OCTOBER 24, 2013, New York Times
Shmuel Rosner
JERUSALEM — The slang word “combina” entered the Hebrew language from Ladino, the tongue of Jews of Spanish origin. A combina is a clever dirty deal — a word at times used in admiration, at times used in disdain. When it was announced Wednesday morning that the mayor of Jerusalem, Nir Barkat, was re-elected to a second five-year term by a small majority, the response of Israelis was nearly unanimous: his victory came from a combina that failed.
The story of this election lies in the dealing within the opposition. The two politicians that sent Moshe Lion, Barkat’s opponent, into battle — the former foreign minister and leader of the ultranationalist Yisrael Beiteinu political faction, Avigdor Lieberman, and the head of the ultra-Orthodox Shas party, Aryeh Deri — were the real losers. The alliance between a staunchly secular leader like Lieberman and a prominent religious figure like Deri was puzzling.
Barkat, 54, who made a fortune in the high-tech industry, works hard to make Jerusalem — an impossible mix of Jews and Arabs, secular and ultra-Orthodox Jews, rich and poor, messianic and middle class — a habitable place for all. Like his opponent Lion, Barkat is a man of the right wing. And he has always been willing to cater to the vast ultra-Orthodox community. Lion didn’t have much better conservative credentials.
The reason Lieberman and Deri backed Lion remains a mystery. We’re left to assume it was an attempted power grab by two shrewd national politicians. They planned to beat the mayor by cutting a deal with the Haredi, or ultra-Orthodox, community. Deri believed his connections with Haredi leaders would have made victory possible, and that the promise of an even friendlier mayor would sway the wider community. The Orthodox make-up 32 percent of Jerusalem’s Jewish population, and in many cases vote as a block for the candidate their rabbis endorse (most Jerusalem Arabs boycott the race).

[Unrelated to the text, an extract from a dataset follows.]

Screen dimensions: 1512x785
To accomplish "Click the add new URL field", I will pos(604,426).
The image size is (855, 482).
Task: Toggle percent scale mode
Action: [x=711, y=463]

Yet the Haredim are no longer as unified as they used to be. And like other residents, many ultra-Orthodox Jerusalemites — and their rabbis — didn’t see much reason to replace Barkat. Moreover, the alliance between Lieberman and Deri — two wily politicians both known for having trouble with the law (Deri was once jailed for corruption, Lieberman is on trial for alleged fraud) — frightened modern Orthodox and secular voters and pushed them toward Barkat.
The result is good news for Jerusalem, a place in need of some measure of Barkat-style normalcy. He’s a mayor who seemingly knows how to contain corruption and maintain order. Most of all, he is not a pawn of other politicians or the servant of mysterious interests.
Barkat’s re-election is good news for Israel. The country needs a vibrant capital, a city that isn’t a chip on some politician’s gambling table. Moreover, Lieberman and Deri are national leaders, and one hopes that their failure in the municipal sphere will convince them to refrain from similar antics in the national arena.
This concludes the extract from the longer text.